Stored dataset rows
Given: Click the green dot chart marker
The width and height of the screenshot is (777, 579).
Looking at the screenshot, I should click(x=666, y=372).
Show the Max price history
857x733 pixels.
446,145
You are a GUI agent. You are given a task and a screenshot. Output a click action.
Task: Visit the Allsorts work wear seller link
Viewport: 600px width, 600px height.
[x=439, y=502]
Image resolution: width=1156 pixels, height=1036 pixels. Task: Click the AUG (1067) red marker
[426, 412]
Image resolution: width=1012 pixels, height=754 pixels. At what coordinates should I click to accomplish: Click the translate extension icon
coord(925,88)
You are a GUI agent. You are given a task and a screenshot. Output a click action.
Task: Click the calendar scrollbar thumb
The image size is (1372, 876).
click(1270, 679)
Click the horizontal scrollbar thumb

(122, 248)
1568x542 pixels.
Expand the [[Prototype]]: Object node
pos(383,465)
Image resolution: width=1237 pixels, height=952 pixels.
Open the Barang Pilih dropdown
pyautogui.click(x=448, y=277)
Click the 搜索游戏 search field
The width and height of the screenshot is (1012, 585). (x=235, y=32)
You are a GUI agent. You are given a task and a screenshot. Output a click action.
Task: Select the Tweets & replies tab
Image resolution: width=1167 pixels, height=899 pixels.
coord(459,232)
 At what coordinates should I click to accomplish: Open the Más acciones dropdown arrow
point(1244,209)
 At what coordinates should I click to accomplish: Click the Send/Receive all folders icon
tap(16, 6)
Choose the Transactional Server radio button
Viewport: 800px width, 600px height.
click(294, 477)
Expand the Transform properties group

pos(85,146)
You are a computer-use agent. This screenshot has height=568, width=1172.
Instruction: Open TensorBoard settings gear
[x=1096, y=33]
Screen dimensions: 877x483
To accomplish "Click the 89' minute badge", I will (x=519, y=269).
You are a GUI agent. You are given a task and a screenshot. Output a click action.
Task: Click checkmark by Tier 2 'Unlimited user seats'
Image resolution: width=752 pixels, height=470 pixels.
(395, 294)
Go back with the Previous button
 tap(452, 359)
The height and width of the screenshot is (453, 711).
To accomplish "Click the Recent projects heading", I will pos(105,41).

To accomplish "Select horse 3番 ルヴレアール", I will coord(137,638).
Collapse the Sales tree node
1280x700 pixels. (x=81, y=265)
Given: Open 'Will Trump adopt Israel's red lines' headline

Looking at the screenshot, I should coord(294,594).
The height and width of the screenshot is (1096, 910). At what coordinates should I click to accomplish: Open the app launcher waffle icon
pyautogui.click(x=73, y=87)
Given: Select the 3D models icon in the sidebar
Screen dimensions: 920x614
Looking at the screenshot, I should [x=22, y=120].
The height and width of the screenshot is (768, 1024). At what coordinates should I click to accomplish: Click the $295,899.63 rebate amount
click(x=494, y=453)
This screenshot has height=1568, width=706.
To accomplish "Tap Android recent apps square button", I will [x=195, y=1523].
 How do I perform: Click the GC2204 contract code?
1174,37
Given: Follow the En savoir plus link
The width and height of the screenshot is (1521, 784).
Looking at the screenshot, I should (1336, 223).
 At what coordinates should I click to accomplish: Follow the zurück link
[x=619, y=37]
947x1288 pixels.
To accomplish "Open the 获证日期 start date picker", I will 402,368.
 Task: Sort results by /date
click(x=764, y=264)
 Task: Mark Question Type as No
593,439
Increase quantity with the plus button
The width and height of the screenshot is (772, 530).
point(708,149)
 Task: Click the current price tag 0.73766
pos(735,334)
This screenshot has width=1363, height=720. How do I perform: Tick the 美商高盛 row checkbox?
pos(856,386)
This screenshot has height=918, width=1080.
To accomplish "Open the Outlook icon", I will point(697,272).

Goal:
Copy every one of the rows above word for word, leaving nothing out.

Result for this task:
Given: Click the green dot chart marker
The width and height of the screenshot is (777, 579).
Looking at the screenshot, I should click(x=666, y=372).
Show the Max price history
857x733 pixels.
446,145
You are a GUI agent. You are given a task and a screenshot. Output a click action.
Task: Visit the Allsorts work wear seller link
Viewport: 600px width, 600px height.
[x=439, y=502]
Image resolution: width=1156 pixels, height=1036 pixels. Task: Click the AUG (1067) red marker
[426, 412]
Image resolution: width=1012 pixels, height=754 pixels. At what coordinates should I click to accomplish: Click the translate extension icon
coord(925,88)
You are a GUI agent. You are given a task and a screenshot. Output a click action.
Task: Click the calendar scrollbar thumb
The image size is (1372, 876).
click(1270, 679)
Click the horizontal scrollbar thumb

(122, 248)
1568x542 pixels.
Expand the [[Prototype]]: Object node
pos(383,465)
Image resolution: width=1237 pixels, height=952 pixels.
Open the Barang Pilih dropdown
pyautogui.click(x=448, y=277)
Click the 搜索游戏 search field
The width and height of the screenshot is (1012, 585). (x=235, y=32)
You are a GUI agent. You are given a task and a screenshot. Output a click action.
Task: Select the Tweets & replies tab
Image resolution: width=1167 pixels, height=899 pixels.
coord(459,232)
 At what coordinates should I click to accomplish: Open the Más acciones dropdown arrow
point(1244,209)
 At what coordinates should I click to accomplish: Click the Send/Receive all folders icon
tap(16, 6)
Choose the Transactional Server radio button
Viewport: 800px width, 600px height.
click(294, 477)
Expand the Transform properties group

pos(85,146)
You are a computer-use agent. This screenshot has height=568, width=1172.
Instruction: Open TensorBoard settings gear
[x=1096, y=33]
Screen dimensions: 877x483
To accomplish "Click the 89' minute badge", I will (x=519, y=269).
You are a GUI agent. You are given a task and a screenshot. Output a click action.
Task: Click checkmark by Tier 2 'Unlimited user seats'
Image resolution: width=752 pixels, height=470 pixels.
(395, 294)
Go back with the Previous button
 tap(452, 359)
The height and width of the screenshot is (453, 711).
To accomplish "Click the Recent projects heading", I will pos(105,41).

To accomplish "Select horse 3番 ルヴレアール", I will coord(137,638).
Collapse the Sales tree node
1280x700 pixels. (x=81, y=265)
Given: Open 'Will Trump adopt Israel's red lines' headline

Looking at the screenshot, I should coord(294,594).
The height and width of the screenshot is (1096, 910). At what coordinates should I click to accomplish: Open the app launcher waffle icon
pyautogui.click(x=73, y=87)
Given: Select the 3D models icon in the sidebar
Screen dimensions: 920x614
Looking at the screenshot, I should [x=22, y=120].
The height and width of the screenshot is (768, 1024). At what coordinates should I click to accomplish: Click the $295,899.63 rebate amount
click(x=494, y=453)
This screenshot has height=1568, width=706.
To accomplish "Tap Android recent apps square button", I will [x=195, y=1523].
 How do I perform: Click the GC2204 contract code?
1174,37
Given: Follow the En savoir plus link
The width and height of the screenshot is (1521, 784).
Looking at the screenshot, I should (1336, 223).
 At what coordinates should I click to accomplish: Follow the zurück link
[x=619, y=37]
947x1288 pixels.
To accomplish "Open the 获证日期 start date picker", I will 402,368.
 Task: Sort results by /date
click(x=764, y=264)
 Task: Mark Question Type as No
593,439
Increase quantity with the plus button
The width and height of the screenshot is (772, 530).
point(708,149)
 Task: Click the current price tag 0.73766
pos(735,334)
This screenshot has width=1363, height=720. How do I perform: Tick the 美商高盛 row checkbox?
pos(856,386)
This screenshot has height=918, width=1080.
To accomplish "Open the Outlook icon", I will point(697,272).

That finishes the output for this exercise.